If you watched the town hall, however, you entered an entirely different world. According to Trump’s narrative, everything he did was good. His term was a time of economic prosperity, energy independence, fiscal responsibility, a rejuvenated military, a locked-down border and fear and respect from foreign regimes. The only thing that marred his four years was a stolen election and his unjust persecution by the corrupt Democratic Party and its allies in the F.B.I. In Trumpworld, the Trump past is golden, and the Trump future bright, but the present is a time of misery and darkness.”
Be afraid…
• Interesting results from at attempt to rate physician generated versus Chat GPT generated responses to patient questions posed on Reddit’s r/AskDocs:
“Results Of the 195 questions and responses, evaluators preferred chatbot responses to physician responses in 78.6% (95% CI, 75.0%-81.8%) of the 585 evaluations. Mean (IQR) physician responses were significantly shorter than chatbot responses (52 [17-62] words vs 211 [168-245] words; t = 25.4; P < .001). Chatbot responses were rated of significantly higher quality than physician responses (t = 13.3; P < .001). The proportion of responses rated as good or very good quality (≥ 4), for instance, was higher for chatbot than physicians (chatbot: 78.5%, 95% CI, 72.3%-84.1%; physicians: 22.1%, 95% CI, 16.4%-28.2%;). This amounted to 3.6 times higher prevalence of good or very goodquality responses for the chatbot. Chatbot responses were also rated significantly more empathetic than physician responses (t = 18.9; P < .001). The proportion of responses rated empathetic or very empathetic (≥4) was higher for chatbot than for physicians (physicians: 4.6%, 95% CI, 2.1%-7.7%; chatbot: 45.1%, 95% CI, 38.5%-51.8%; physicians: 4.6%, 95% CI, 2.1%-7.7%). This amounted to 9.8 times higher prevalence of empatheticor very empathetic responses for the chatbot.

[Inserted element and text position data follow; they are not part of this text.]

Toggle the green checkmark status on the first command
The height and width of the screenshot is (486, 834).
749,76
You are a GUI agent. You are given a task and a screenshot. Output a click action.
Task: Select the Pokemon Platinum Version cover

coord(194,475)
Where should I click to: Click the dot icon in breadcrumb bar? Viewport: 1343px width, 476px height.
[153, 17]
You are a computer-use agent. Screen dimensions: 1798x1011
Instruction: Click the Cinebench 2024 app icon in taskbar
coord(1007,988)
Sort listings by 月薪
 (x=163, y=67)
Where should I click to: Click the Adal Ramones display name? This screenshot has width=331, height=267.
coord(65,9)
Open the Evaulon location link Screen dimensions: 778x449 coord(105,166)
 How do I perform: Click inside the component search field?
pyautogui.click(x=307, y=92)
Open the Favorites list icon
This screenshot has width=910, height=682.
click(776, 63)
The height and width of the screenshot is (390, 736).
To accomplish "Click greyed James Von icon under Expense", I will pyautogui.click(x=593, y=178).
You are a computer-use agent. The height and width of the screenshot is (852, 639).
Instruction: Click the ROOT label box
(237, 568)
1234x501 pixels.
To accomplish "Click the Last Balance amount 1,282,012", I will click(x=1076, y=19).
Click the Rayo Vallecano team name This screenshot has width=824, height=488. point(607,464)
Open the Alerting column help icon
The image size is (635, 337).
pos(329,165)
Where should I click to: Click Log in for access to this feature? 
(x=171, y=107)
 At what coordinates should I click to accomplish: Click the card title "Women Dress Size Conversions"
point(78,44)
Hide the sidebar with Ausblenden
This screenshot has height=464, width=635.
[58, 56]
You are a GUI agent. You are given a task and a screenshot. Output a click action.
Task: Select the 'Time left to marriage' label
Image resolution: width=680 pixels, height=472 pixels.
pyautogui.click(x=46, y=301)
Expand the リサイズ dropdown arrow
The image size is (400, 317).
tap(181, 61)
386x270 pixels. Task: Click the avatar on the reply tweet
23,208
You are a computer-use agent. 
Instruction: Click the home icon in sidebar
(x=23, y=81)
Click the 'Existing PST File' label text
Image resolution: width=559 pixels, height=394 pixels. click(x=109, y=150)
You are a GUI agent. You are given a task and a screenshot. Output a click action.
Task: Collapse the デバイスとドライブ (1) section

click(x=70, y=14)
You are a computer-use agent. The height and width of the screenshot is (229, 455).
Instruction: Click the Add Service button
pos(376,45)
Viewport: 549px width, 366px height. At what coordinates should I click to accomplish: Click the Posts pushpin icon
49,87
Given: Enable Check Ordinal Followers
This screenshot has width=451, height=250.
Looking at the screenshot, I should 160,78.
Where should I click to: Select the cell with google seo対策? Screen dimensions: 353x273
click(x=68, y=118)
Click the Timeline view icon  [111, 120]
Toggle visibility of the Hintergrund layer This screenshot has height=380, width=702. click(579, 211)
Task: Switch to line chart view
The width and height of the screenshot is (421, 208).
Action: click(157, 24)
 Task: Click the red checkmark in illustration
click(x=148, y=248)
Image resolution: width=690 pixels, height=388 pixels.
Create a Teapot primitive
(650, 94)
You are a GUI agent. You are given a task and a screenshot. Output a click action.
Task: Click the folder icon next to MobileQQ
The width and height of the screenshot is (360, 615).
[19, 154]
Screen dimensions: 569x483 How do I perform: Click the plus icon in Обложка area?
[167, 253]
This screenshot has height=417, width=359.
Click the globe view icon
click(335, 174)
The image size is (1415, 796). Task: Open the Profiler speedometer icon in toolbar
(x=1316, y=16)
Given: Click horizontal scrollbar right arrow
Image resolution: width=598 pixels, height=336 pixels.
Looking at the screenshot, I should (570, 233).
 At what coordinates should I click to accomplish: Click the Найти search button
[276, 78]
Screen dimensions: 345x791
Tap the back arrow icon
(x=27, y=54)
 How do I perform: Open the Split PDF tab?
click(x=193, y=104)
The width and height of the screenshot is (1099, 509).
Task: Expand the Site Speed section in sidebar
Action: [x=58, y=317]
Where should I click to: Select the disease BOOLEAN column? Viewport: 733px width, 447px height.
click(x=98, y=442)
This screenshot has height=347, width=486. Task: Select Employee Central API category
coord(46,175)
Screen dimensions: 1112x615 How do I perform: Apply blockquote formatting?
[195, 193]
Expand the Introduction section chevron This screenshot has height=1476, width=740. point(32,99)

Conclusions In this cross-sectional study, a chatbot generated quality and empathetic responses to patient questions posed in an online forum. Further exploration of this technology is warranted in clinical settings, such as using chatbot to draft responses that physicians could then edit. Randomized trials could assess further if using AI assistants might improve responses, lower clinician burnout, and improve patient outcomes.”
• Bill Gates riffs on the Natrium next generation sodium cooled nuclear plant he’s funding that will be built in Kemmerer, Wyoming, and also talks about the need to upgrade the grid‘s transmission capabilities.